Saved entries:
□ □ □
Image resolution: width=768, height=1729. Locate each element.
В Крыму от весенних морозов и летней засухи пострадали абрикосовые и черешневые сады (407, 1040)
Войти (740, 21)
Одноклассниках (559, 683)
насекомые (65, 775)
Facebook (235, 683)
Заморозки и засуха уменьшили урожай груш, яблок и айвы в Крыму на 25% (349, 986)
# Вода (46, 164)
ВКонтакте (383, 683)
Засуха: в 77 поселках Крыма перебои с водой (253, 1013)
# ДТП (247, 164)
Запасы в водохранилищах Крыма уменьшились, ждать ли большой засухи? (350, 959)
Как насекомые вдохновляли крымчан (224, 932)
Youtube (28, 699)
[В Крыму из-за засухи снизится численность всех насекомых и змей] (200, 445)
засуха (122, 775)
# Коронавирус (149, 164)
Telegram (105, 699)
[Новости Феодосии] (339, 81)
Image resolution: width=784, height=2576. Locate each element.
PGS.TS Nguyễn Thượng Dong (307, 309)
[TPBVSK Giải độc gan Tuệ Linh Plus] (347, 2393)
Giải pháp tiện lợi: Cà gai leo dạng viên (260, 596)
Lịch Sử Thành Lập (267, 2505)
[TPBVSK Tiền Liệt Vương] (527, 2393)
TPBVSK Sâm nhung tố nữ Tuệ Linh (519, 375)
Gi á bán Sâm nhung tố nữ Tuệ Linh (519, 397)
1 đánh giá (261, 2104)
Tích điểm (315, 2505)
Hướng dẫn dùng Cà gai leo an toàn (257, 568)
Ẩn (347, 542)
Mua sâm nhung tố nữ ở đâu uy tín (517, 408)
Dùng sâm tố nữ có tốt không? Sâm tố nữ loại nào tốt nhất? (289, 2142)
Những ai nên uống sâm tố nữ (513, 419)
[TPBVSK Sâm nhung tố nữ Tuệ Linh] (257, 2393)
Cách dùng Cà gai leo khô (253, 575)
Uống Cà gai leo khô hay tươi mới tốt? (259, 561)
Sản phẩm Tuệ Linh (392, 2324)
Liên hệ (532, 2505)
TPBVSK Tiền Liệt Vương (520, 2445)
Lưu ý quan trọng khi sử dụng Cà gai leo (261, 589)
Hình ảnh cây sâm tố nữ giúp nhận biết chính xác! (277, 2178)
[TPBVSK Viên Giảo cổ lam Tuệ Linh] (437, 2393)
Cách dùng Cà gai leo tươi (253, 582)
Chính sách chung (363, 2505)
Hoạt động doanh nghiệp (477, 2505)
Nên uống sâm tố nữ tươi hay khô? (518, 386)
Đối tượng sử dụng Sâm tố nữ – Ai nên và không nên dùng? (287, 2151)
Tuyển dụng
□ □ □
# WHAT YOU WILL DO
Across the entries, how many lines include the string "Liệt"? The answer should be only a number.

# WRITTEN RESPONSE
2